WHAT YOU WILL DO: Once the line holding "The width and" is found in the entries below, restate it and each line after it word for word, with no pictures.

(Stored records)
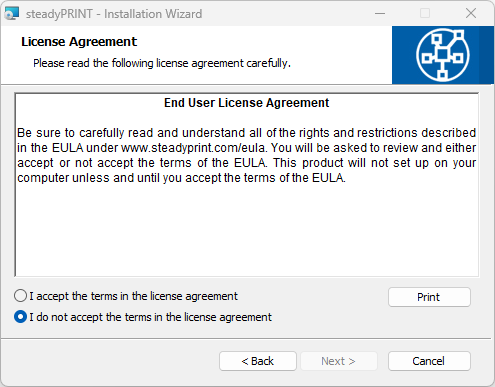Click the last line beginning 'computer unless and until'

pos(181,178)
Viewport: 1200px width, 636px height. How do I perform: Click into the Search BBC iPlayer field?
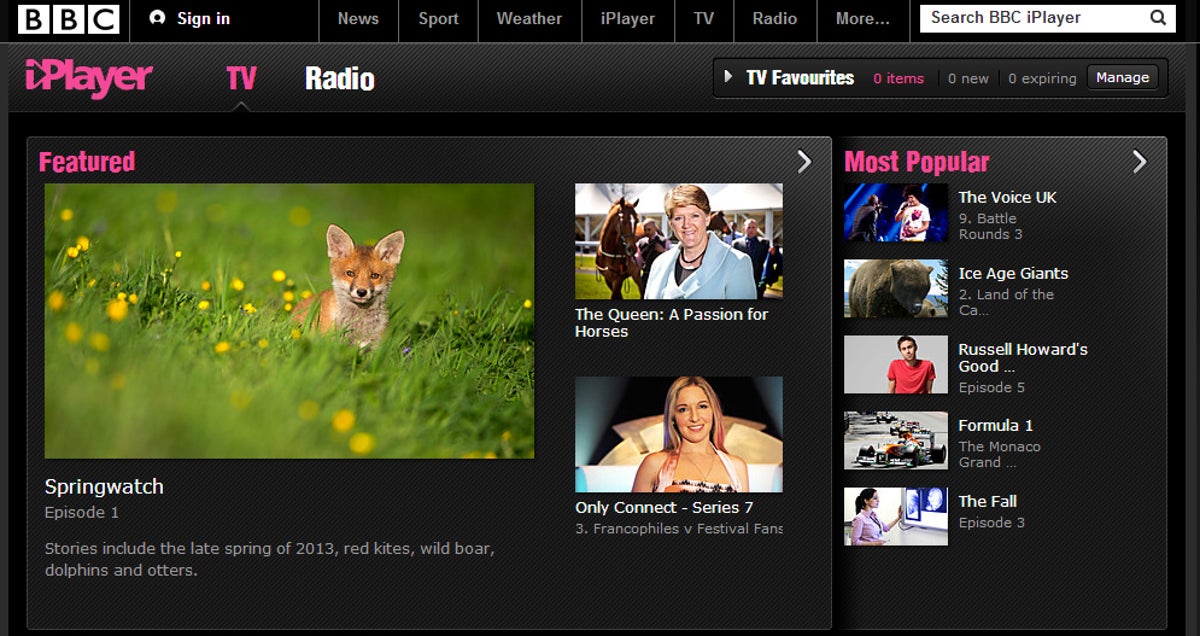[x=1030, y=18]
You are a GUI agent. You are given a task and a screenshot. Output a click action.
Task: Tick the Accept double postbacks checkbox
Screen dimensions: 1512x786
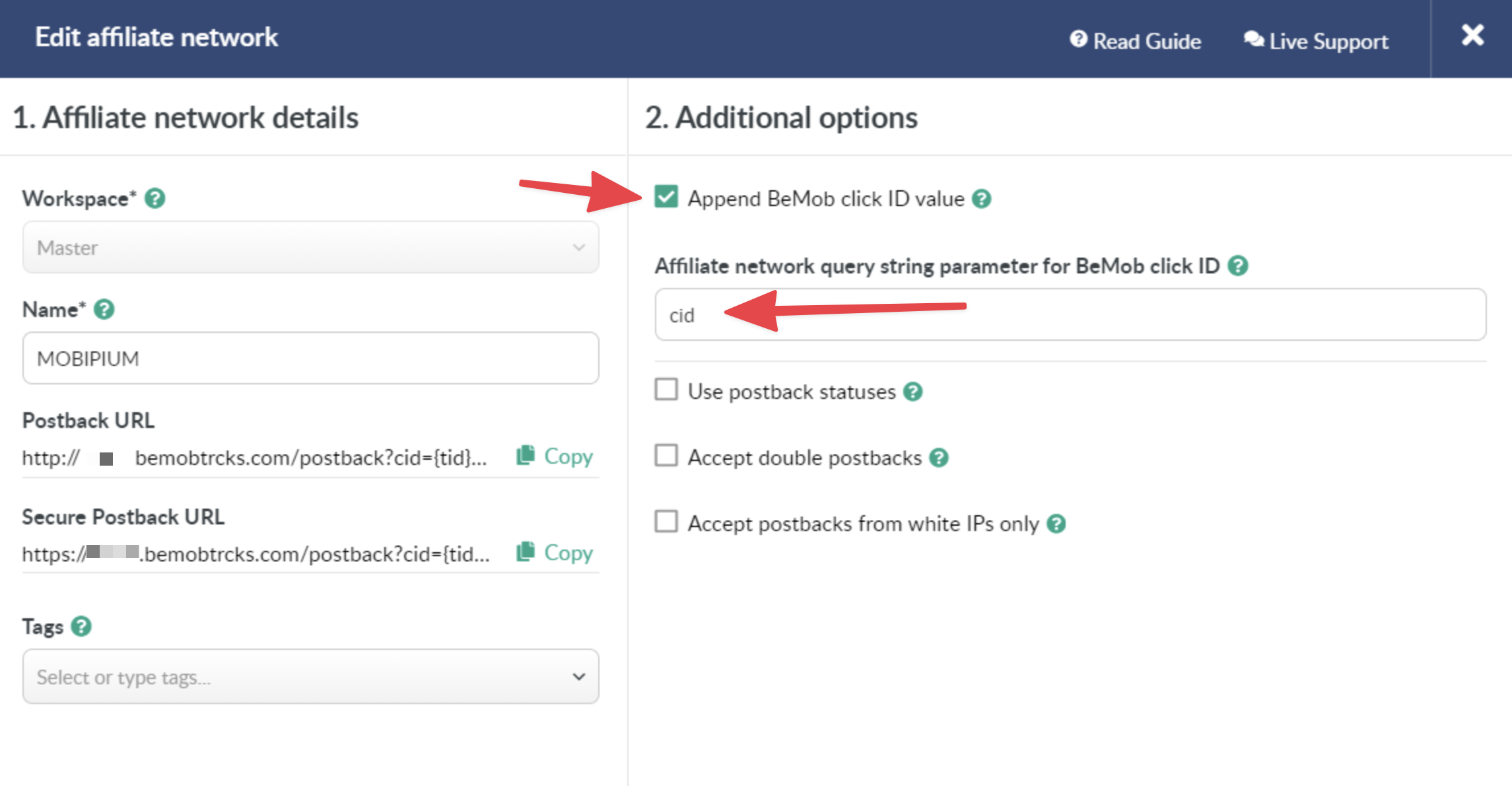click(666, 456)
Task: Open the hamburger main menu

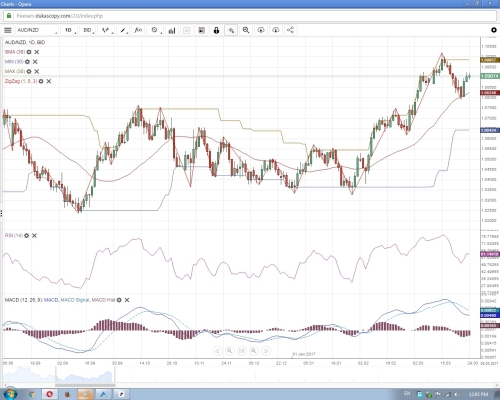Action: [8, 30]
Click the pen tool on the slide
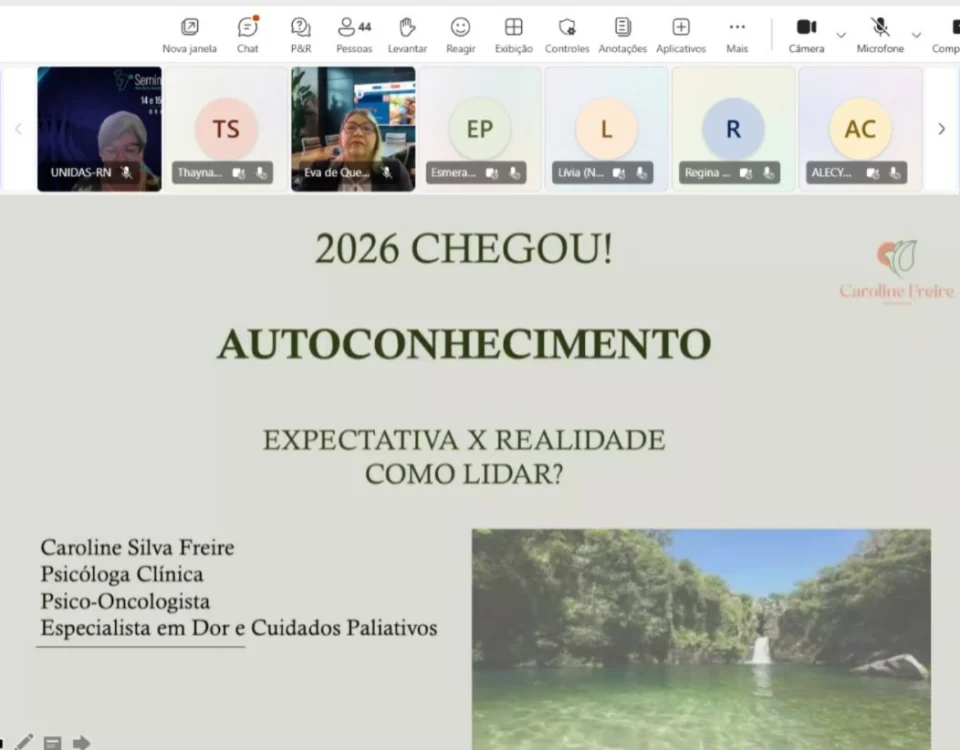Viewport: 960px width, 750px height. tap(24, 742)
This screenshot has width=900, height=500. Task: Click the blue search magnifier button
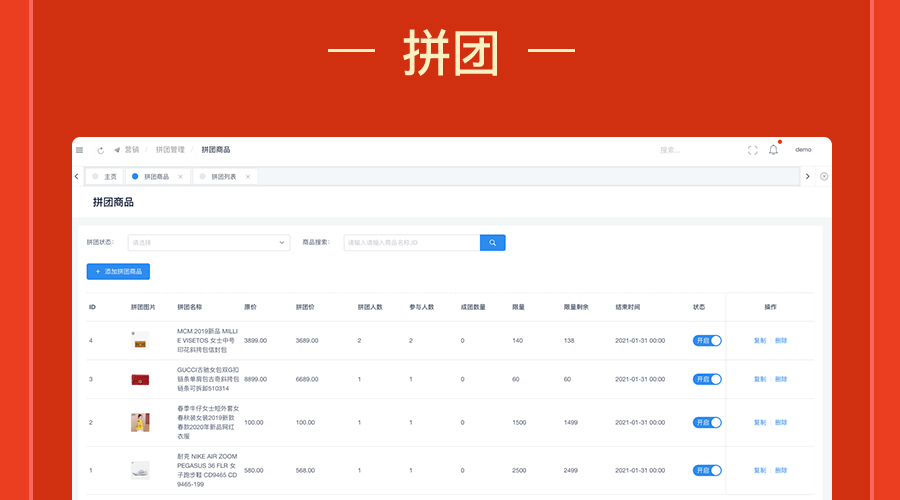click(492, 242)
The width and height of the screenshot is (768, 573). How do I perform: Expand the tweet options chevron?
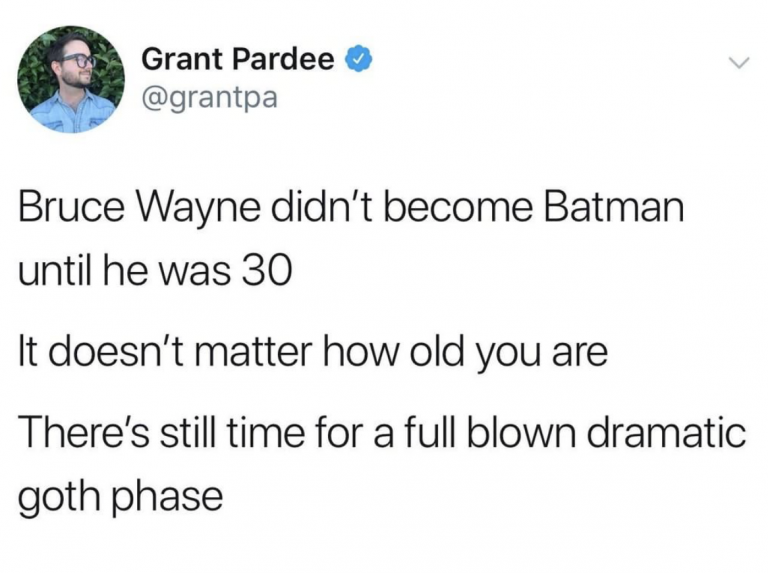pos(738,63)
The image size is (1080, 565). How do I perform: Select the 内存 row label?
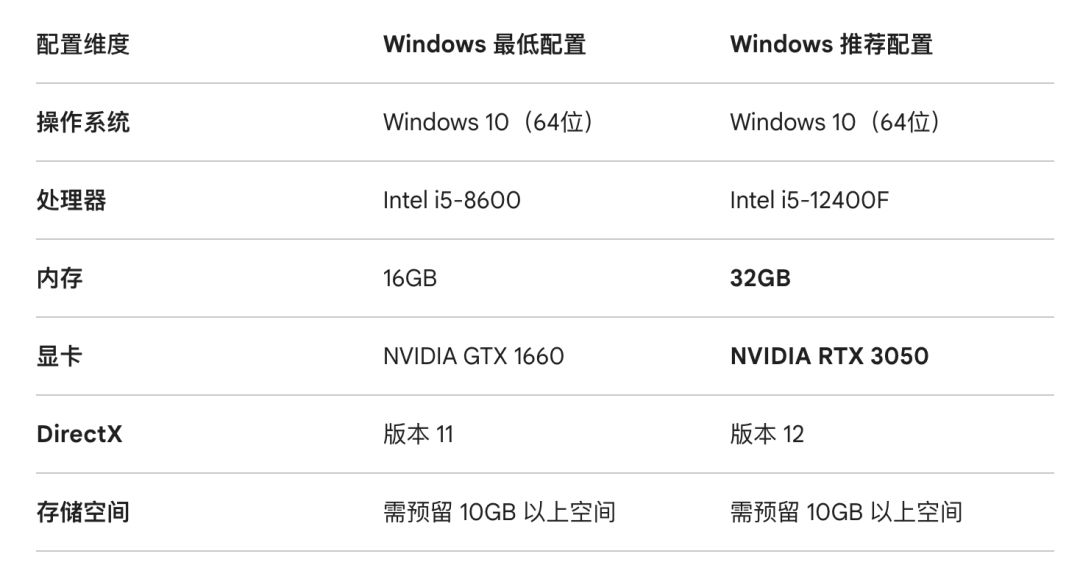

TASK RESULT:
The width and height of the screenshot is (768, 573). How do I perform: Expand the tweet options chevron?
pos(738,63)
The image size is (1080, 565). How do I perform: Select the 内存 row label?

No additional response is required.